Abstract
Mechanical milling was used to prepare a composite powder containing 5 wt% of iron in boron. Iron, expected to behave as a catalyst of boron oxidation, was present in the form of nano-sized particles on the agglomerates of primary boron particles. Powders of both the prepared material and as-received boron were burned in different oxidizing environments. The powders were injected in the combustion products of air–acetylene and air–hydrogen flames to expose them respectively to a mixture of CO2, CO and steam as oxidizers. In addition, the powders were fed through a laser beam to be ignited and burned in air. Particle size distributions were obtained for the powders passed through the feeder. Time-resolved optical emission of particles burning in all environments was recorded using photomultipliers filtered at 700 and 800 nm. Additionally, temporally and spectrally resolved emission traces were obtained using a 32-channel spectrometer recording emission in the range of wavelengths of 373–641 nm.

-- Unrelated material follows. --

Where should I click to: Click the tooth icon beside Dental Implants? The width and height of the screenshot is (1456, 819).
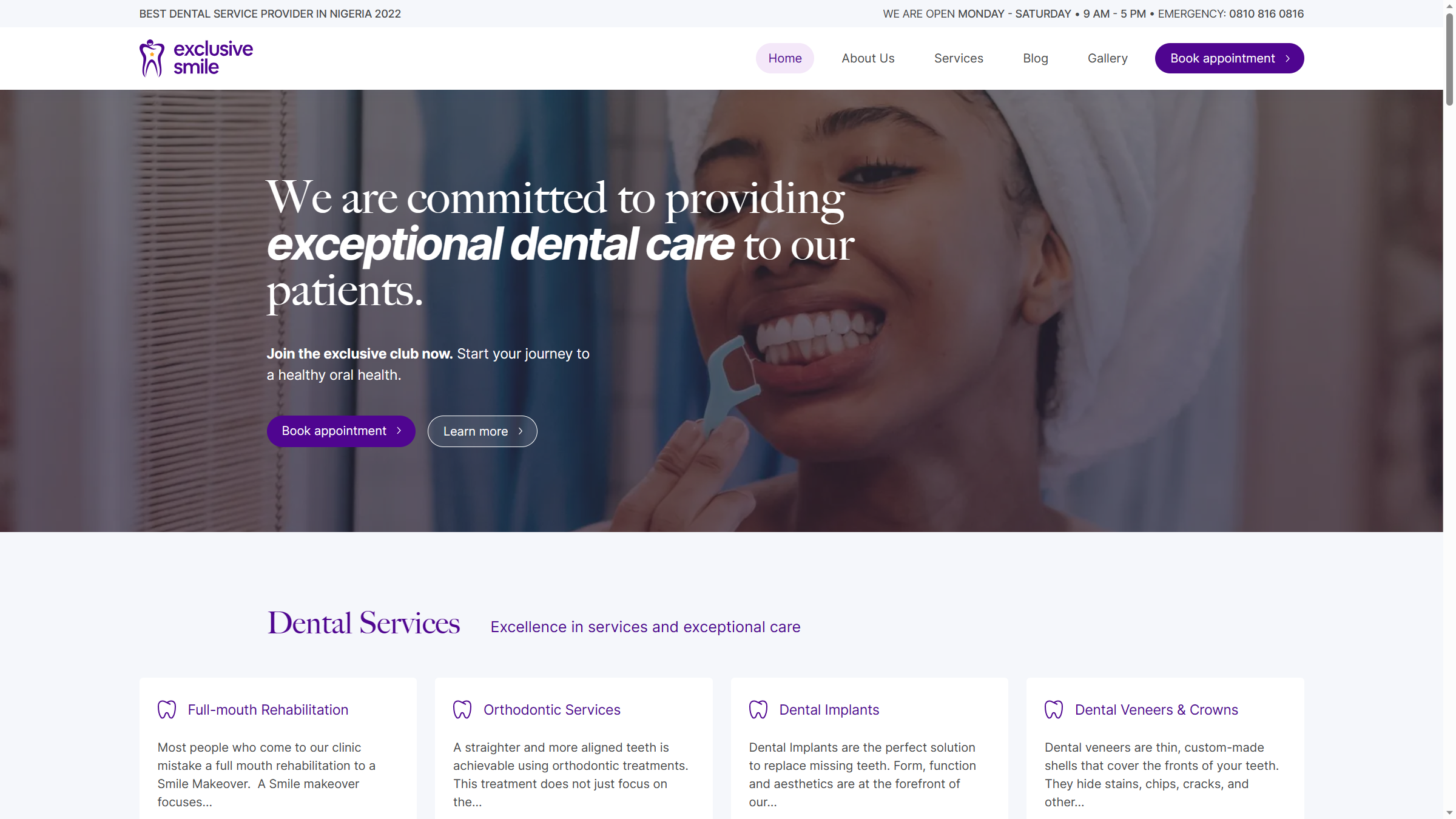(758, 709)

The durations of the recorded emission pulses were interpreted as burn times. Statistical distributions of particle burn times and sizes were correlated with each other to obtain the effect of particle size on burn time. Flame temperatures were measured assuming the radiation source behaving as a gray body. Burning boron particles commonly produced double-peak emission pulses, whereas single-peak pulses were produced by the composite boron–iron particles. Both peaks observed in boron particle combustion were assigned to the full-fledged high-temperature reaction unlike the assignment suggested in the earlier research linking the first emission peak with the removal of the boron oxide layer. The emission intensity for the boron–iron composite particles was weaker than that for boron, which is explained by the effect of iron favoring condensed oxidation and suppressing formation of the vapor-phase combustion products, such as boron suboxides. In air, the burn times of boron–iron composite particles were substantially shorter than those of boron. In air–hydrogen flame, boron–iron composites burned slightly faster than boron, while in the air–acetylene flame, there was no clear difference in the burn times for the two materials. The flame temperatures were very similar for the two materials in all oxidizers.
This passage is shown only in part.